When including an attribute like mileage into a model, more miles should predict a higher likelihood of an accident, and not the other way around. This not only helps to validate the performance of the model but also makes it explainable to someone who is not a data scientist. The attributes in our new model include hard braking and accelerating, average driving speeds, high speeds driving, mileage per day and high-risk driving times. The attributes are conceptually easy to grasp, increase or decrease in risk propensity in a reasonable way, and show consistent performance between development and validation.
Figure 4. LexisNexis telematics data can provide an extremely robust view of driving behavior.
We utilized driving and claims exposure windows throughout the calendar year to avoid issues of seasonality and implemented a 75/25 training/validation split. To put our model to the test, we compared the performance of our development and validation sets. Predictions were rank ordered from worst to best and grouped into ten equal buckets according to the score. In a random model, the trajectory would be flat and the ratio between top and bottom claim frequency would be 1. In this case, the separation power is very high at 8.7x lift. As seen in Figure 5, the development and validation values are nearly identical in performance as you move across deciles―demonstrating that the model is very stable.
When we set out to create a model, we want to maximize both the target lift and the separation between the best and worst buckets of performance, as well as the separation throughout the curve―which we measure utilizing the Gini Index.

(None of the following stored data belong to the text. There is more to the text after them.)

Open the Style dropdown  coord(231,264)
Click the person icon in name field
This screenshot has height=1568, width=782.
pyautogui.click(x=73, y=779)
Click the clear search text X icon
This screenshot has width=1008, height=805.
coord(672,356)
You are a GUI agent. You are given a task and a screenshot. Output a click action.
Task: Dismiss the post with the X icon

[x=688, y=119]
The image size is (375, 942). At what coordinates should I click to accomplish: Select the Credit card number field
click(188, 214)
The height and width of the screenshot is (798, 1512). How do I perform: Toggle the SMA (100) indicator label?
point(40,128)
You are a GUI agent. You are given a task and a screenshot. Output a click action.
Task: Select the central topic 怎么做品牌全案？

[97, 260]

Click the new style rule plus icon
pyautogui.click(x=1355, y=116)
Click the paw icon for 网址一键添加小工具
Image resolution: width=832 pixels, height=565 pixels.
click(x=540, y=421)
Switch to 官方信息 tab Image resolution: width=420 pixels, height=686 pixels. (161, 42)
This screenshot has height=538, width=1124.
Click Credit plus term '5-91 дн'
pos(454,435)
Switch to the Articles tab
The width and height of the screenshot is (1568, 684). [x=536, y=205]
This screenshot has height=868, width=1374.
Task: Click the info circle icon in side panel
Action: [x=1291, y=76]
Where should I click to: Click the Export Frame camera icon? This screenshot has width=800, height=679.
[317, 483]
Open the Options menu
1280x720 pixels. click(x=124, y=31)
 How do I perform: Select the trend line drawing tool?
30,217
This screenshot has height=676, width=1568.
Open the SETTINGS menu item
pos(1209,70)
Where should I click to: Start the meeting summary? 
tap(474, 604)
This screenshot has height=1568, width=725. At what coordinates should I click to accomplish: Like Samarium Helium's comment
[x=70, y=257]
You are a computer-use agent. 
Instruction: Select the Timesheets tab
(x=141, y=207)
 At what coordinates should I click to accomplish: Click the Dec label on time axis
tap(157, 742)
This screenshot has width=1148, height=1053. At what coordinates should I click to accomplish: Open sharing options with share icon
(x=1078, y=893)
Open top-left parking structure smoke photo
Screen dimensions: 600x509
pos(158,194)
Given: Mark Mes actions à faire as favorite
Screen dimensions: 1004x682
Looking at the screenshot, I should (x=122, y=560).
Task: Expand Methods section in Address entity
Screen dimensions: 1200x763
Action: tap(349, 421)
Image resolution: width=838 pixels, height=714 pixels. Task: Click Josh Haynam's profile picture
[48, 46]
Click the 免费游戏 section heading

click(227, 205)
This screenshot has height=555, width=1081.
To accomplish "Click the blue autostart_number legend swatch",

In our case, these metrics improved hand in hand during the modeling process; if they were to diverge, we would have to keep the use case of the model in mind to determine the optimal metric to prioritize.
Figure 5. LexisNexis telematics scoring model performance, separation and stability align.
If the model or any attribute performs substantially different between development and validation, it could indicate performance is a fluke or possibly exaggerated.
The score should provide you with improved segmentation and lift, so you can better attract and retain customers and, thus, boost profitability. It’s not enough to have access to telematics data. You need to be able to translate the telematics model performance data into rating factors to fit your needs, whether that’s attracting or retaining more price elastic customers (premium shoppers) or simply creating a more accurate rating plan relative to the expected losses. In Figure 6, you can see that our model performs strongly across coverage types. This allows us to offer differentiated claim relativities and recommended discounts. We modeled with claim frequency because the data was relatively recent (loss cost data can take years to develop) and payouts can sometimes be dependent on an insured’s selected coverage levels. While claim frequency was used for the model target rather than loss cost, performance on loss cost is even higher than modeled.
Note the differences in separation across coverages. By creating rating factors separately for each coverage, you can apply the most accurate discounts or surcharges, reflective of risk propensity.
Figure 6. LexisNexis telematics scoring model performs strongly across coverage types.